Has the Post-Dam Future Started?

By: 
Peter Bosshard
A typical pumped-storage project in Austria
A typical pumped-storage project in Austria
Voith

On February 5 the power utility of California’s capital Sacramento decided to cancel the $1.5 billion Iowa Hill Dam, a pumped storage project in the foothills of the Sierra Nevada. The decision may not be remarkable by itself, but it marks a watershed moment and signals the early beginnings of an exciting movement away from large dams.

The Iowa Hill Pumped-Storage Project had been under preparation since 2001. The utility planned to pump water from the Slab Creek Dam on the American River to the proposed reservoir during off-peak hours, when power is cheap, and release it through a 400 megawatt power house during peak hours, when electricity is more expensive. The pumped storage project would have served as a battery that could store wind and solar power for the times when the sun doesn’t shine and the wind doesn’t blow.

Ironically, the rapid growth of variable and intermittent wind and solar power has been an important driver for dam building in recent years. A new report from the World Energy Council explains: “When wind turbines or solar panels are injecting energy into a grid, hydropower units can reduce their own output and store extra water in their reservoirs. This storage can then be used to increase hydropower output and fill the gap when the wind drops or the sun is covered by clouds and input from these sources falls.”

In Norway, Portugal, Spain and other countries, a lot of new hydropower plants are riding on the coattails of the European wind and solar boom, and dam builders in other world regions are hoping to do the same. This has raised the question whether the surge in wind and solar power, while very welcome, might condemn the world’s last free-flowing rivers to be dammed.

As the recent decision by the Sacramento power utility demonstrates, dams and reservoirs are not the only way to balance wind and solar power. The utility explains that new ways of storing power have come up that may soon make large reservoir dams uneconomic. “The electric utility business is moving away from large, central power plants in favor of wider distribution of energy resources, including battery storage and solar installations,” the utility says.

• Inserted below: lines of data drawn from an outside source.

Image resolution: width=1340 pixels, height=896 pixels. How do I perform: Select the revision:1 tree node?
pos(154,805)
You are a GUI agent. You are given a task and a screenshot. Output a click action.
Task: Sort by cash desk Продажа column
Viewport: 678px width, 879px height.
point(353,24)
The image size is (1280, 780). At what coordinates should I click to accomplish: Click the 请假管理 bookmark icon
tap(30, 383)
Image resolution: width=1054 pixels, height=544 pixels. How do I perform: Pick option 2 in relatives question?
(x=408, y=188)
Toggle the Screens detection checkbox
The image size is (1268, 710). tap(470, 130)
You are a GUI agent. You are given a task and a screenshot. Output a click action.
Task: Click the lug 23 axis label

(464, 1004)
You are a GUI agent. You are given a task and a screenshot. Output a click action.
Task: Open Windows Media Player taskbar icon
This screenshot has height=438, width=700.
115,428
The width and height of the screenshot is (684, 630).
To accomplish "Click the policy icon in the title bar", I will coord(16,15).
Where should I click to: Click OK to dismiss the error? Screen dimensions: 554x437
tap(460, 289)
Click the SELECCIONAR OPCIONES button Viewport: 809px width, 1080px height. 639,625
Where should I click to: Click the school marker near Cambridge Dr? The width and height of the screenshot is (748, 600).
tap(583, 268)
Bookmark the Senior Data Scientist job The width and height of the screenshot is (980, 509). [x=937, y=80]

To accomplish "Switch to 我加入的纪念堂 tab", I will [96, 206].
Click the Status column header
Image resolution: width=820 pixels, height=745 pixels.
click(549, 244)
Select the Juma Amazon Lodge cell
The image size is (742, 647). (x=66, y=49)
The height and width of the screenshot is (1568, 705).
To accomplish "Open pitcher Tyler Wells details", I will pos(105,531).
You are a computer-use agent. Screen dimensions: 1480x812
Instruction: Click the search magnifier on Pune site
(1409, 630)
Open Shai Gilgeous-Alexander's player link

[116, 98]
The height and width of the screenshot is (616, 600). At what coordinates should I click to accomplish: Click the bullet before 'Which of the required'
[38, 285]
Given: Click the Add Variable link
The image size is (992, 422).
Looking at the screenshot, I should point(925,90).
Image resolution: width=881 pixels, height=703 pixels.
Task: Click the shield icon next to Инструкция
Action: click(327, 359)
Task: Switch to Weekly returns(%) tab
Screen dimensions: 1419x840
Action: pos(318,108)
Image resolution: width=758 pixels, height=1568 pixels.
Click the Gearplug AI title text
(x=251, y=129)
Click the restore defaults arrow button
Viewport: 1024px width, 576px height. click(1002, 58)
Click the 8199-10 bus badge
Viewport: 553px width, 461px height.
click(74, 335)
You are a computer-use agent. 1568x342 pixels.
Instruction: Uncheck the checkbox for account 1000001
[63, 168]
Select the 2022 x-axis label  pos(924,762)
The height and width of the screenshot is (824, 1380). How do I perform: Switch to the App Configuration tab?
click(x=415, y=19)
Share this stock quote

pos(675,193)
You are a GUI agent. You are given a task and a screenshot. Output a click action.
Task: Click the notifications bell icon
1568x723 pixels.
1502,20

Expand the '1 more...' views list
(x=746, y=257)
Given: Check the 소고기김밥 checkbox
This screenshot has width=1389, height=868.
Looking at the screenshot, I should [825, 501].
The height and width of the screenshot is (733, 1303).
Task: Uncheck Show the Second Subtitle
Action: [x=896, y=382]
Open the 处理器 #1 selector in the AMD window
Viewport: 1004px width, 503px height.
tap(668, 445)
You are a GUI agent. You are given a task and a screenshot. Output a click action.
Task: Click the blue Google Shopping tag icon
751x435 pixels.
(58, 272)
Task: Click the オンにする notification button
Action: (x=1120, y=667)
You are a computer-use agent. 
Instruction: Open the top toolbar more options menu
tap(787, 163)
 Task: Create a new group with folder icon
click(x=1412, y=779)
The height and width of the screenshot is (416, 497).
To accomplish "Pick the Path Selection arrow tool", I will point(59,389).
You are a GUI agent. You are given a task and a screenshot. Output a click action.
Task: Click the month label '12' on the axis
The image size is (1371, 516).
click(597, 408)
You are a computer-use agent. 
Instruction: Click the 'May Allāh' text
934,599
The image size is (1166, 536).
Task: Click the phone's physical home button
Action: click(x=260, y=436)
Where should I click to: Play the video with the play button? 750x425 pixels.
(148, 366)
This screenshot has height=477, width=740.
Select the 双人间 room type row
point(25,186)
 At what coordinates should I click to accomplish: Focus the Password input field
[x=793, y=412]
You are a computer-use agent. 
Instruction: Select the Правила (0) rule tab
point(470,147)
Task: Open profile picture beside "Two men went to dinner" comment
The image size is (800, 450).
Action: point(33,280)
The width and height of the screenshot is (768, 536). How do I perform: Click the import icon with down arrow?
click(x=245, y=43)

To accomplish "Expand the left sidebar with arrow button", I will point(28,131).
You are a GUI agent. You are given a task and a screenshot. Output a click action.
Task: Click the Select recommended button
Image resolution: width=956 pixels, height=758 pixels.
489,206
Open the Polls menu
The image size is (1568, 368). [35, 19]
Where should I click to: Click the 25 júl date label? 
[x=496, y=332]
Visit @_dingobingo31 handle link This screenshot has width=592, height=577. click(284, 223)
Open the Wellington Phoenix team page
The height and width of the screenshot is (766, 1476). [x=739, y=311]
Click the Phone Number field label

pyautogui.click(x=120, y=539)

In particular, “the technology for storing electricity in lithium-ion batteries has advanced at a surprising rate recently and could become economical on a larger scale in the next decade.”

The Slab Creek Dam would have fed the abandoned Iowa Hill Project
The Slab Creek Dam would have fed the abandoned Iowa Hill Project
HydroReform

The growing popularity of electric cars has spurred a lot of research into cheaper, more effective and less environmentally damaging forms of battery storage. Tesla Motors is currently building a giga-factory for the production of lithium-ion batteries for its electric vehicles. As prices fall, such batteries become an attractive option for storing the power generated by solar panels by individual households. Tesla’s Powerwall battery, for example, is the size of a suitcase and is sufficient to power most homes during the evening from solar power generated during the day. It currently costs about $3000.

Batteries linked to solar panels are still more expensive than the power that the electric grid provides from hydropower reservoirs and other sources. Yet this is changing quickly. Last year, Deutsche Bank predicted that batteries will become the “killer app” and “holy grail” of solar power, and will be cheap enough for mass deployment within five years. Australia’s Climate Council predicted at the same time that half of all Australian households will adopt solar systems with battery storage within ten years. Developing countries are expected to experience the same trend a few years later.

Affordable battery storage will change the way the power sector works. “Power is no longer something that is exclusively produced by huge, centralized units owned by large utilities,” the Swiss bank UBS explained in 2014. “By 2025, everybody will be able to produce and store power. And it will be green and competitive, ie, not more expensive or even cheaper than buying power from utilities. … Large-scale power generation, however, will be the dinosaur of the future energy system: Too big, too inflexible, not even relevant for backup power in the long run.”

These assessments were not written by Silicon Valley geeks or wishful thinkers, but by hard-nosed financial analysts concerned about investment in traditional power utilities. Given that old habits die hard, I have no doubt that many dams will continue to be built. And I have been wondering when we would see the first example of a shift away from traditional storage in hydropower reservoirs. The cancellation of the Iowa Hill Project shows that the first power utility has seen the signs on the times.